Source information section start
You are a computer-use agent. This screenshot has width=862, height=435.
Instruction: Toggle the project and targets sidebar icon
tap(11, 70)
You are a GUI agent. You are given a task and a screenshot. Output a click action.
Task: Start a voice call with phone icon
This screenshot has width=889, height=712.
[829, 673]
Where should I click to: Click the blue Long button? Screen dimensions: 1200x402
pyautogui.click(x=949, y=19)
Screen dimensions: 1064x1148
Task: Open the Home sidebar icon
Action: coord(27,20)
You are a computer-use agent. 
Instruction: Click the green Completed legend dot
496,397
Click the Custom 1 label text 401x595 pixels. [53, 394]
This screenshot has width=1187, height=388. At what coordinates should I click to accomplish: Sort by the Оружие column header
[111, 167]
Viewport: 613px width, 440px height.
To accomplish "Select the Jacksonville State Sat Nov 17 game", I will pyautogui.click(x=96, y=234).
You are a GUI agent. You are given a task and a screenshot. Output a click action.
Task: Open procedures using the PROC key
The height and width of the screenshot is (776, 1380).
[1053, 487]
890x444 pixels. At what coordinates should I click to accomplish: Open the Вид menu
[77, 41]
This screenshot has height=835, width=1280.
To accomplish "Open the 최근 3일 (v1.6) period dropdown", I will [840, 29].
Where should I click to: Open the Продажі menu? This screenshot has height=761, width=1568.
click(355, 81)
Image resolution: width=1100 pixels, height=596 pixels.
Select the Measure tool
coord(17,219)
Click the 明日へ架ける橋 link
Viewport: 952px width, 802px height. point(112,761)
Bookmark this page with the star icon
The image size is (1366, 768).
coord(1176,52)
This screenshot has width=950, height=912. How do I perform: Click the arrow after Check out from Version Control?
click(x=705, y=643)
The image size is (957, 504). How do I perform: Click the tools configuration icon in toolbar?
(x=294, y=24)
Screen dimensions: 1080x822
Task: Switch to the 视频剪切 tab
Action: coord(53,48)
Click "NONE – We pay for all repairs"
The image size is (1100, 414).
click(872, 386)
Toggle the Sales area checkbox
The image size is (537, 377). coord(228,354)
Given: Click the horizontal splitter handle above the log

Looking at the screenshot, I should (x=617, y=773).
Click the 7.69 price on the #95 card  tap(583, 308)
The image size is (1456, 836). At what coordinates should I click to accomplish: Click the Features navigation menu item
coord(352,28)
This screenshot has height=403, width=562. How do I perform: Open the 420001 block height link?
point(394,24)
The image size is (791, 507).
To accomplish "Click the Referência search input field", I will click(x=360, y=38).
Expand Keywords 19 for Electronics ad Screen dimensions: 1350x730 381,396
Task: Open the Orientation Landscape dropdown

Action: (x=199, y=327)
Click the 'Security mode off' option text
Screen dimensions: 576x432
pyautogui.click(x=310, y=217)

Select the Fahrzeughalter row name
Source information section end
[Work to be completed]: What this exercise asks for is every line of the data above with the word "computer".

[Result]:
You are a computer-use agent. This screenshot has width=862, height=435.
You are a computer-use agent. 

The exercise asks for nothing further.